Getty Images People walk outside the Standard Chartered Bank headquarters in Hong Kong on February 26, 2019. -Standard Chartered's fortunes climbed in 2018 to $3.9 billion in pre-tax profits the bank said, after previously warning it had set aside nearly a billion dollars for regulatory fines in the United States and Britain.
Standard Chartered will pay around $1.1bn (£842m) to settle long-running US and UK regulatory probes into its failure to comply with international sanctions and lax anti-money laundering controls.
The emerging markets-focused bank STAN, +0.28% 2888, +1.37% said on April 9 it will pay $947m to US agencies to end their investigation into its breach of US sanctions against Iran and a further £102.2m to the UK Financial Conduct Authority.
Standard Chartered booked a $900m provision to cover these settlements in the final three months of 2018 and will take an additional $190m hit in its upcoming first-quarter results.
Bill Winters, chief executive of Standard Chartered, said: “We are pleased to have resolved these matters and to put these historical issues behind us. The circumstances that led to today’s resolutions are completely unacceptable and not representative of the Standard Chartered I am proud to lead today.

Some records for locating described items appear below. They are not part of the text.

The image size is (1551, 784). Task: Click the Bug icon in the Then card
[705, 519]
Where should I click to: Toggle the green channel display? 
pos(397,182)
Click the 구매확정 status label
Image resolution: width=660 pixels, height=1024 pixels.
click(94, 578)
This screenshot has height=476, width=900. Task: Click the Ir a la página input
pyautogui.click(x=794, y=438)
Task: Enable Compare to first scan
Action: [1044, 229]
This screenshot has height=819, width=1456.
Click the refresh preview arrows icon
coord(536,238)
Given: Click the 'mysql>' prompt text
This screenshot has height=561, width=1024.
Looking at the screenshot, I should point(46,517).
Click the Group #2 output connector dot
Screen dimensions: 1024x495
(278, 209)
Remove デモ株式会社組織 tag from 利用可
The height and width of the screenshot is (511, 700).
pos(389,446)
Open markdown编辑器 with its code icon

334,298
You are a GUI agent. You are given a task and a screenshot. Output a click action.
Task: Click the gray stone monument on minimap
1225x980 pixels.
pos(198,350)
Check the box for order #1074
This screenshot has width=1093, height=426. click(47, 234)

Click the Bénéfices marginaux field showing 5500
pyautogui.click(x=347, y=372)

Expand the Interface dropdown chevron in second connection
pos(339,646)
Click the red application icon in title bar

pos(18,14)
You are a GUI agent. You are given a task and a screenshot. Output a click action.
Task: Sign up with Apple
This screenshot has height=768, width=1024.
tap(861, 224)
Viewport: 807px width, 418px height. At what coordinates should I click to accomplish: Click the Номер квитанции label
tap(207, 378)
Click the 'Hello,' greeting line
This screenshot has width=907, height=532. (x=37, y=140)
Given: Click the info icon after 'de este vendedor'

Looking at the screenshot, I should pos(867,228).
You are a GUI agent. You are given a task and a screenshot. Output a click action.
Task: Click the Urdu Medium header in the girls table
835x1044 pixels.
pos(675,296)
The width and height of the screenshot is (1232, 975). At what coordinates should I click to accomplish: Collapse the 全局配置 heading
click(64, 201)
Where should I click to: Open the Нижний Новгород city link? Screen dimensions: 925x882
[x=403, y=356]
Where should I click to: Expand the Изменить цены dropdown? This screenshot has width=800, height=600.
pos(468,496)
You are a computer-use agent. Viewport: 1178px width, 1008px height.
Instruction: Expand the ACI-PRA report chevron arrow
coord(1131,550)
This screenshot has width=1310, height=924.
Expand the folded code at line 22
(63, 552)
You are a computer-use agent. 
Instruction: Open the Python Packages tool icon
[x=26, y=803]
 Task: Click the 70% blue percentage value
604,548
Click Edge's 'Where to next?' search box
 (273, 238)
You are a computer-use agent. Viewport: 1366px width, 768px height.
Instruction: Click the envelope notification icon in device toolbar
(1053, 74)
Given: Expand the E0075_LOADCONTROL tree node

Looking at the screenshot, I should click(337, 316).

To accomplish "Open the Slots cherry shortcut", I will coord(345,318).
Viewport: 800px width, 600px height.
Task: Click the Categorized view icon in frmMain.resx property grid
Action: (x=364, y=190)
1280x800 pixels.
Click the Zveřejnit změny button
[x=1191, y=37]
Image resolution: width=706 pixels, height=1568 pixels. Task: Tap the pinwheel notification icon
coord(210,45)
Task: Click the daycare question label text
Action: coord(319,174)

“Fighting financial crime is central to what we do and who we are; we do not tolerate misconduct or lax controls and we will continue to root out any issues that threaten the trust we have built over more than 160 years.”
In the US, Standard Chartered had been under investigation by the Department of Justice, Office of the District Attorney for New York County, New York State Department of Financial Services, Board of Governors of the Federal Reserve System and the US Treasury’s Office of Foreign Assets Control.
The agencies were concerned about hundreds of millions of dollars of financial transactions cleared through the bank’s offices in the UK and the Gulf.
The FCA said its fine was the second largest of its kind and was linked to investigations into Standard Chartered’s UK wholesale bank and branches in the United Arab Emirates.
In a statement on April 9, the regulator said it had found “serious and sustained shortcomings” in the bank’s controls relating to due diligence and monitoring of customer accounts. It added that the bank had failed to ensure that its branches in the UAE had the correct counter-terrorist controls in place.
In one instance, the FCA said, Standard Chartered had opened an account with 3 million UAE dirham (£500,000) in cash in a suitcase without providing sufficient evidence that the origin of the money had been investigated.
The FCA also said the bank had failed to collect enough evidence on a customer “exporting a commercial product which could, potentially, have a military application” and had not properly reviewed another whose transactions had raised “repeated red flags”.
Mark Steward, director of enforcement and market oversight at the FCA, said: “Standard Chartered’s oversight of its financial crime controls was narrow, slow and reactive.
“These breaches are especially serious because they occurred against a backdrop of heightened awareness within the broader, global community, as well as within the bank, and after receiving specific attention from the FCA, US agencies and other global bodies about these risks.”
Steward added that the bank was working hard to improve its anti-money laundering controls.